In June 2022, R&R applied to Flathead County for a permit to use its property as a short-term rental.  The County approved the permit over the Brandts’ objection.  R&R then marketed the property as a short-term rental. 

The Brandts, Fladagers, and Lautarets sued R&R, arguing that short-term rentals violate the covenants and restrictions.  The District Court granted summary judgment in their favor and enjoined R&R from allowing rentals for periods of less than 30 days.  The court concluded that the prohibition against “any . . . commercial purpose whatsoever” included short-term rental use.  However, the court declined to award attorney fees because it found the language in the covenants and restrictions to be ambiguous.

R&R appeals the injunction against short-term rental use of its property.  The Brandts, Fladagers, and Lautarets appeal the denial of attorney fees.

PR 23-0496

IN THE MATTER OF AUSTIN MILES KNUDSEN, An Attorney At Law.  Oral Argument is set for Friday, March 28, 2025, at 9:30 a.m. in the courtroom of the Montana Supreme Court, Joseph P. Mazurek Justice Building, Helena, Montana.

APRIL

DA 22-0484

STATE OF MONTANA, Plaintiff and Appellee, v.

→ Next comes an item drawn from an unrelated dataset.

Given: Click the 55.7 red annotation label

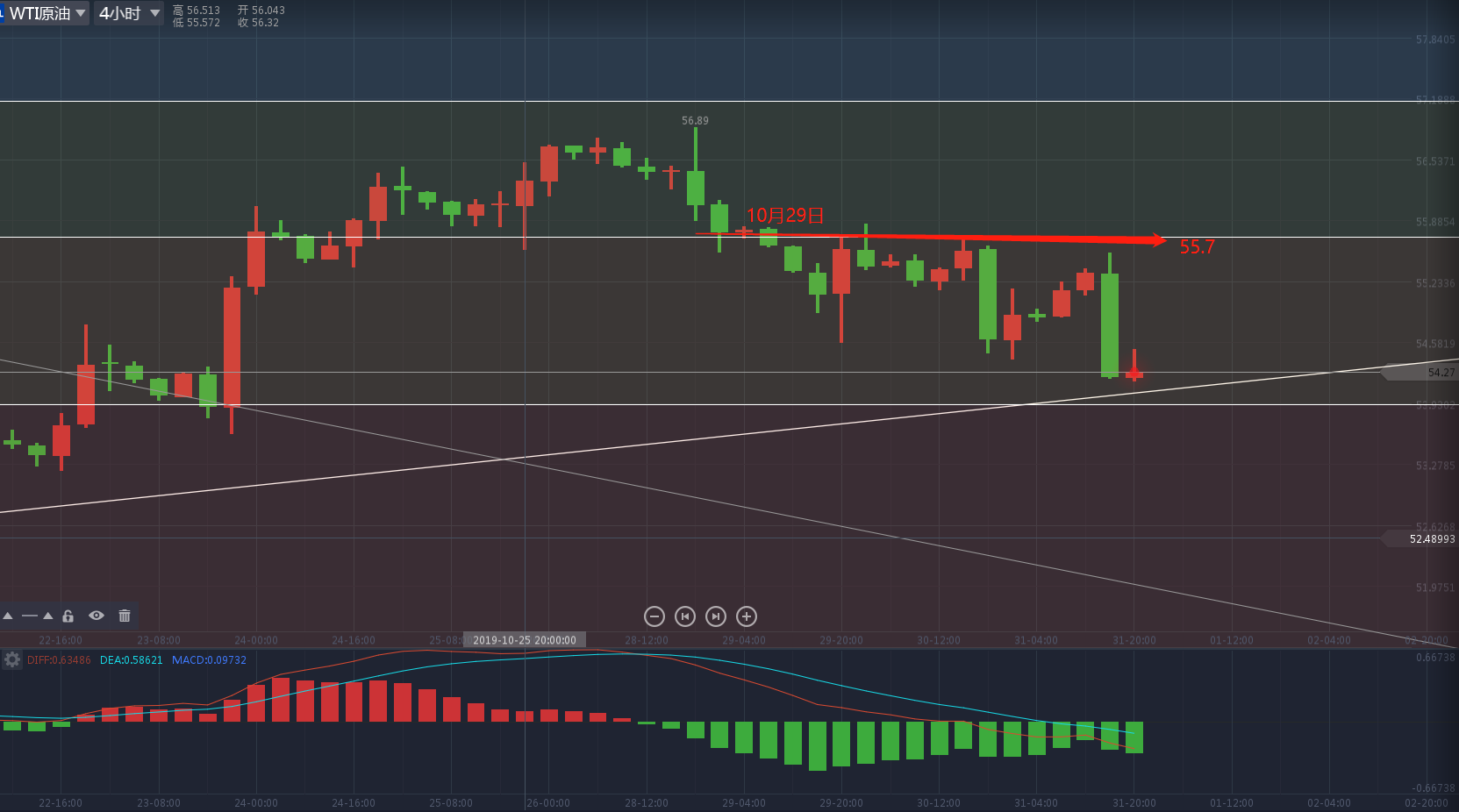Looking at the screenshot, I should [1197, 247].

ANDREW JOHN SMITH, Defendant and Appellant.  Oral Argument is set for Friday, April 4, 2025, at 10:00 a.m. in the Dennison Theatre, on the campus of the University of Montana, Missoula, Montana, with an introduction to the argument beginning at 9:30 a.m.

Andrew John Smith and Larry Patterson got into an altercation that resulted in Smith suffering a gunshot wound and Patterson suffering eight stab wounds.  Patterson died from his injuries.  The State charged Smith with deliberate homicide. 

Smith disclosed that he intended to argue justifiable use of force and that he had undergone a psychological evaluation.  Smith was later found fit to proceed.

Prior to trial, the District Court concluded that the defenses of justifiable use of force and mental disease or defect are mutually exclusive.  The court declined to offer a jury instruction on the lesser-included offense of mitigated deliberate homicide because either defense would result in acquittal for deliberate homicide if the jury believed the defense.

During trial, the court informed the parties it had received a question from the jury during the State’s case-in-chief.  However, the court determined it was an evidentiary question and it directed the bailiff to inform the jury that the court could not answer the question.  The court declined to reveal the question to the parties because it did not want to influence counsels’ questioning of witnesses.  Prior to closing arguments, the court informed the parties that it had received another question.  Again, the court determined it was an evidentiary question and directed the bailiff to inform the jury the court could not answer the question.  Neither counsel objected.

On appeal, Smith argues the District Court erred in denying him a jury instruction on the lesser-included offense of mitigated deliberate homicide.  He further argues this Court should invoke plain error review to determine if his right to fundamentally fair proceedings was violated when the District Court responded to the jury questions without input of counsel.